I am also sure there are Muslim Iraqi woman married to American Christian Men.

I think those who fell in love truly respect each other even if they have different faiths. They go through extremes to be together because the bond is so strong. They won't let anyone break them down.












No1sLove's photo
Mon 07/14/08 10:42 AM
Edited by No1sLove on Mon 07/14/08 10:42 AM
It did not work for my parents. I think it is hard to respect someone who is against something you feel so strongly about.


"Be ye not unequally yoked together with unbelievers: for what fellowship hath righteousness with unrighteousness? and what communion hath light with darkness? " St. Paul in 2 Corinthians 6:14-15

Personally, I want to know that my husband can be at my side, as I walk with God, and like to believe that a Christian couple can steady each other on that path.

Redykeulous's photo
Mon 07/14/08 12:35 PM
Edited by Redykeulous on Mon 07/14/08 12:40 PM
My parents best friends from grade school,even to this day, got married after high school. He is Jewish, she was Lutheran and for the sake of the kids she was confirmed into the Jewish faith.

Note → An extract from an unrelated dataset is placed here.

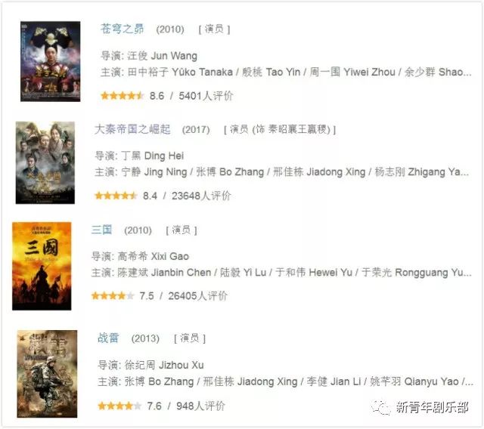
Task: Click the 战雷 soldier poster thumbnail
Action: (x=47, y=374)
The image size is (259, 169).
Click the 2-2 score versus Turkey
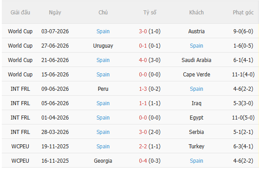tap(143, 147)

There's more. Their oldest daughter, whom I've know since we were born, was raised and confirmed Jewish. She Married a Christian, whose family was fully involved with their church.

They had three children, and they were taken to Synogog on Saturday and Church on Sunday. They had a choice as they approached the time for confirmation (christian) or (bat (female) or bar(male) mitzvah). One chose not to be confirmed in either, and no longer visits any religious site. Two chose to make their bar mitzvah, one of them was also confirmed but refused to be born again, instead chose to be Bar Mitzvah'd.

The story is basically the same for one of the other children. His wife was Christian and like her mother-in-law she chose to become Jewish. But both their kids are Christian, but one no longer affilates with religiuos social gatherings (church).

ALL of them are a family. Their beliefs are their own and are personal. The children for two generations have been given the best religious educations the generation before could give them. They were not forced, they were not preached to but there were many discussions, all surrounding the individual need, emotions and choices.

There is now a new generation in the family, and neither parent attends any social religious function, but they AND the family have already begun discussing the best 'teaching' options for this new life.

How wonderful it as to grow up in such close proximity to such a family. That's wrong, I too was part of that family, it was their Synagog that taught me what I know about Judaism. It was their family that accepted my parents, and their children.

If we could just be part of that one big family, what need would there be for these kinds of questions?